— BEGIN Extract to read —
This infrastructure bottleneck creates a paradox that defines much of the current U.S. natural gas market: globally, LNG prices have never been more valuable to buyers, while in the Permian Basin producers cannot give gas away. The Palo Verde power hub in Arizona — which receives Permian Basin gas — saw next-day power prices fall to $3.45 per megawatt-hour on Friday, its lowest level since hitting a record low in May 2024. That compares to a 2026 year-to-date average of $24.26 per MWh, a 2025 average of $34.82, and a five-year average of $59.94. These are not minor dislocations — they are evidence of a natural gas market in which geography determines economics as much as the underlying commodity supply-demand balance.

The negative Waha prices are a bullish structural signal for the medium term, not a bearish one. They create powerful incentive for pipeline capacity expansion — and every project that adds Permian-to-coast pipeline capacity converts stranded Permian gas into LNG export-eligible supply, tightening the domestic balance and supporting Henry Hub prices. The pipeline constraints are a bottleneck, not a permanent state.

The Falling Wedge Breakout on the Natural Gas Futures Chart: What $3.66 and $3.56 Mean

The technical picture in natural gas futures shifted decisively on Friday with the confirmation of a bullish falling wedge breakout. The pattern that formed from the $7.44 January peak down through the $2.78 February 26 low traced a textbook falling wedge — lower highs and lower lows converging in a pattern that typically resolves to the upside when broken. Friday's session confirmed that breakout by clearing three successive technical levels in sequence: the 20-day moving average at $3.06, then Tuesday's minor swing high at $3.19, and finally the lower swing high at $3.25 — which constitutes the critical trend reversal signal because it breaks the downtrend structure of lower highs.

The recovery of the long-term uptrend line — the ascending support line that has defined the rally from the 2024 cycle low — is the most significant technical development of the week. That trendline had been violated during the February decline, representing the largest bearish correction in the bull market that began in 2024. Prior corrections in this same uptrend measured 40.6% and 46.5% respectively before buyers regained control and drove the price to new highs. The most recent correction measured 62.7% — substantially deeper than either prior pullback — which raises legitimate questions about whether the character of the uptrend has changed and whether Friday's breakout represents a genuine trend resumption or a relief bounce within a larger topping structure.

The first upside target from the falling wedge breakout is the $3.66 lower swing high — the top of the wedge consolidation pattern that now becomes the initial resistance test. Critically, the 200-day moving average sits at $3.56 — just below the $3.66 target — adding structural significance to that zone as both a technical and trend indicator resistance cluster. A sustained daily close above $3.66 would confirm breakout above the 200-day MA and validate the falling wedge pattern with a measured move target toward the 38.2% Fibonacci retracement of the full correction from $7.44, which would begin a series of progressively higher upside targets. Until that $3.66 to $3.56 zone is cleared on a closing basis, the breakout remains tentative rather than confirmed.
— END Extract to read —
#### Task A:
In the natural gas market extract above, translate the sentence "The pipeline constraints are a bottleneck, not a permanent state." into Spanish.
— BEGIN Input data —
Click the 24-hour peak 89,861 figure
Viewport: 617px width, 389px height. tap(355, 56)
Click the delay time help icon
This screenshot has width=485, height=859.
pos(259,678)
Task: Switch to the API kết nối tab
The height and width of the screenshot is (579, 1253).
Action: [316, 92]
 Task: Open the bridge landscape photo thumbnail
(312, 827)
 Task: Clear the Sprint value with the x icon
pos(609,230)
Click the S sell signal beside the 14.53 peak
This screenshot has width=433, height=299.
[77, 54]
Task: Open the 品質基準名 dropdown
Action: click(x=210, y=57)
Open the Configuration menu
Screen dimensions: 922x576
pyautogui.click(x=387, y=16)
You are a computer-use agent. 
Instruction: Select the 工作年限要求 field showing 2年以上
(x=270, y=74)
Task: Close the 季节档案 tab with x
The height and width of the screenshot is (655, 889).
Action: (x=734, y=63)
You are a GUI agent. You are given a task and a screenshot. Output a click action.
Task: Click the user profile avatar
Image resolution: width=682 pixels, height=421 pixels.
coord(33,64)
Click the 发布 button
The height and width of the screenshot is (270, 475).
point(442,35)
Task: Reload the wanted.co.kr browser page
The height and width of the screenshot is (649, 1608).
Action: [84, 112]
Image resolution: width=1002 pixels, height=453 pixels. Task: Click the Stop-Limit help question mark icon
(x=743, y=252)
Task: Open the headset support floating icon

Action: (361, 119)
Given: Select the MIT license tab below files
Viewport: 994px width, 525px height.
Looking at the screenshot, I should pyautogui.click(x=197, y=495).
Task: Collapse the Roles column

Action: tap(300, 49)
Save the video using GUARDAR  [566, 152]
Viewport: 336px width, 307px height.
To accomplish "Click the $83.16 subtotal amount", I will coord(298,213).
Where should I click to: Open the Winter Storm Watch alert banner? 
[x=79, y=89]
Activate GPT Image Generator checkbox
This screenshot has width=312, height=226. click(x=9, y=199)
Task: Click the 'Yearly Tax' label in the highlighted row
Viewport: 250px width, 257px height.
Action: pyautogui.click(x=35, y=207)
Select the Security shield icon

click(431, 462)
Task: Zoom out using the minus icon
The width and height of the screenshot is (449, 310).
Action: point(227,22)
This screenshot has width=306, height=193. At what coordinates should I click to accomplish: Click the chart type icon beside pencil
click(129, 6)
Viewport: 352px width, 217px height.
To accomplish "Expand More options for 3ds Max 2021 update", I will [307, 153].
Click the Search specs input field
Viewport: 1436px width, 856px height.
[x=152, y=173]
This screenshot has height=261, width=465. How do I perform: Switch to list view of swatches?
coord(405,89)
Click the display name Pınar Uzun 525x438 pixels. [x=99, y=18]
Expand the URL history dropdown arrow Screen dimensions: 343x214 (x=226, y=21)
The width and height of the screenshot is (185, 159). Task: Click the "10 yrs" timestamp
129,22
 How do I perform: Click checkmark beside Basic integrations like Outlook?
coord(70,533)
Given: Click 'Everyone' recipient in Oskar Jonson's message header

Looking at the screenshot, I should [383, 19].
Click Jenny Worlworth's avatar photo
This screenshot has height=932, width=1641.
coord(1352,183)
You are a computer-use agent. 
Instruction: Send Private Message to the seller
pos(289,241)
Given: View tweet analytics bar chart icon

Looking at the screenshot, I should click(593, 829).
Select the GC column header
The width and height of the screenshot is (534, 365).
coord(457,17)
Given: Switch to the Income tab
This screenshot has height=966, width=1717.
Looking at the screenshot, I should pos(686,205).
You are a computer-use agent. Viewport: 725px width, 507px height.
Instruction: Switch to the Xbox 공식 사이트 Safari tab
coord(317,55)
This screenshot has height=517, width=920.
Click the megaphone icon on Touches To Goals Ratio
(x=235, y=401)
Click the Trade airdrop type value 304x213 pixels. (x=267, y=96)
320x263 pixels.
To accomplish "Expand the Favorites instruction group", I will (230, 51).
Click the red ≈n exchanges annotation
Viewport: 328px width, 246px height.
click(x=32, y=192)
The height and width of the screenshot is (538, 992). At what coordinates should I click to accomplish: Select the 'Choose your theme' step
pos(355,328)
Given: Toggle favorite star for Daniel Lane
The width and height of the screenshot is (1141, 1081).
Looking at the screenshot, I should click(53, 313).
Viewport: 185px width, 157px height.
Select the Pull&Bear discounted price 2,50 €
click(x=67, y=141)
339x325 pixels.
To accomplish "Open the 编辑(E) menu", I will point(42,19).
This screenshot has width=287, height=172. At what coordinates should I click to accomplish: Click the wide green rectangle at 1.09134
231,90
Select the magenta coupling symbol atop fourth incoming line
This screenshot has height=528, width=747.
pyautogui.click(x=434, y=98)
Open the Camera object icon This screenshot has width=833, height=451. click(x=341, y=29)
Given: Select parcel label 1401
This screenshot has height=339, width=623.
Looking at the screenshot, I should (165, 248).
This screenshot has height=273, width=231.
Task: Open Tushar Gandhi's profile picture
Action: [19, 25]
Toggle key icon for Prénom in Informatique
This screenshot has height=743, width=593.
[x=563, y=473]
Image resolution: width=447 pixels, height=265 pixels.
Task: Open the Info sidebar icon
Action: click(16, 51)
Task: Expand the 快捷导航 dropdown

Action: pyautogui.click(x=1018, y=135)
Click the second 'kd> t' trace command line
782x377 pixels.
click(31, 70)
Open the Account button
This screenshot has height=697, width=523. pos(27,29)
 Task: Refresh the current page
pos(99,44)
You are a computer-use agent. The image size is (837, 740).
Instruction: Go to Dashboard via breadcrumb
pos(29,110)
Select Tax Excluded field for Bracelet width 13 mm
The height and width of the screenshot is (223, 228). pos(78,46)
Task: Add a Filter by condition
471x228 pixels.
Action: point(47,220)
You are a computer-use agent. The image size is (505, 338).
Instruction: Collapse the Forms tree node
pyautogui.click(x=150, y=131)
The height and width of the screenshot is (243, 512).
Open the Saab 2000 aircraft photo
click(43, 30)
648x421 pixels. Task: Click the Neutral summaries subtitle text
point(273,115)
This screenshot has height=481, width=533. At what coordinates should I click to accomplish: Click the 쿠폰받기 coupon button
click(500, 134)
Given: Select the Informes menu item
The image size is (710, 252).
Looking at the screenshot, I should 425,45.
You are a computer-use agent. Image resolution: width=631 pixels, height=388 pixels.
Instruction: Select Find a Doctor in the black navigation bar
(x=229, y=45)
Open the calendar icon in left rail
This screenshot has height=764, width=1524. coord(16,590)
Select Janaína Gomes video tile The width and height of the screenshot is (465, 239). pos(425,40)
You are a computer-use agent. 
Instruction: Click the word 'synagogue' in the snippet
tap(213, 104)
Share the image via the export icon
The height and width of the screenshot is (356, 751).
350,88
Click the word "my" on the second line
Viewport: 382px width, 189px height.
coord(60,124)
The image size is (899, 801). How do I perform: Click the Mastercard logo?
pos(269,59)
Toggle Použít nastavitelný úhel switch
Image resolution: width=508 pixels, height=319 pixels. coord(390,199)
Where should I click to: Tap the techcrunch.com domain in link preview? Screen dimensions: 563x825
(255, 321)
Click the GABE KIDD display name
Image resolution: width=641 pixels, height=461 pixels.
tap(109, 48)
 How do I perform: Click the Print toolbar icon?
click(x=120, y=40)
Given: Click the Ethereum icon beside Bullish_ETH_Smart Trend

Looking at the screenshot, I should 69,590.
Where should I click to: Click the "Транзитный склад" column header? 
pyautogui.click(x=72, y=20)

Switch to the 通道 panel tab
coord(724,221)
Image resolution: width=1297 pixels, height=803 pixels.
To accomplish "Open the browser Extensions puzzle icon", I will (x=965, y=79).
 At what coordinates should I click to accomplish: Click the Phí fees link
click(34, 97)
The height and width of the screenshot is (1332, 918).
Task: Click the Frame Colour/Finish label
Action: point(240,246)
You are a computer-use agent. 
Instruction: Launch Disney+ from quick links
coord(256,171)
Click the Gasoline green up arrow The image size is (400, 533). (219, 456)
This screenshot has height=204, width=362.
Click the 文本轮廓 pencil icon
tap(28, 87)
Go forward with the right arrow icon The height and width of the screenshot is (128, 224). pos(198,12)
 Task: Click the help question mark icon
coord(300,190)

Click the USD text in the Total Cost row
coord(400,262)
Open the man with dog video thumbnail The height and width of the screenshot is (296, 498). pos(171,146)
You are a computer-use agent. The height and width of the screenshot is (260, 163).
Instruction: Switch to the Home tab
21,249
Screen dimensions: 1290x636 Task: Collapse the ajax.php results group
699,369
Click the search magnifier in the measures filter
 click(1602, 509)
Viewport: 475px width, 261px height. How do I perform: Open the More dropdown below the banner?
— END Input data —
#### Task B:
Turn the lines of the entries above, from the line with "This screenshot has height=481, width=533." to the line with "click(x=120, y=40)", into a Markdown table with the columns Row and Entry line. Omit blank lines.

#### Written answer A:
Las limitaciones de los gasoductos son un cuello de botella, no un estado permanente.

#### Written answer B:
| Row | Entry line |
|---|---|
| 1 | This screenshot has height=481, width=533. At what coordinates should I click to accomplish: Click the 쿠폰받기 coupon button |
| 2 | click(500, 134) |
| 3 | Given: Select the Informes menu item |
| 4 | The image size is (710, 252). |
| 5 | Looking at the screenshot, I should 425,45. |
| 6 | You are a computer-use agent. Image resolution: width=631 pixels, height=388 pixels. |
| 7 | Instruction: Select Find a Doctor in the black navigation bar |
| 8 | (x=229, y=45) |
| 9 | Open the calendar icon in left rail |
| 10 | This screenshot has height=764, width=1524. coord(16,590) |
| 11 | Select Janaína Gomes video tile The width and height of the screenshot is (465, 239). pos(425,40) |
| 12 | You are a computer-use agent.  |
| 13 | Instruction: Click the word 'synagogue' in the snippet |
| 14 | tap(213, 104) |
| 15 | Share the image via the export icon |
| 16 | The height and width of the screenshot is (356, 751). |
| 17 | 350,88 |
| 18 | Click the word "my" on the second line |
| 19 | Viewport: 382px width, 189px height. |
| 20 | coord(60,124) |
| 21 | The image size is (899, 801). How do I perform: Click the Mastercard logo? |
| 22 | pos(269,59) |
| 23 | Toggle Použít nastavitelný úhel switch |
| 24 | Image resolution: width=508 pixels, height=319 pixels. coord(390,199) |
| 25 | Where should I click to: Tap the techcrunch.com domain in link preview? Screen dimensions: 563x825 |
| 26 | (255, 321) |
| 27 | Click the GABE KIDD display name |
| 28 | Image resolution: width=641 pixels, height=461 pixels. |
| 29 | tap(109, 48) |
| 30 |  How do I perform: Click the Print toolbar icon? |
| 31 | click(x=120, y=40) |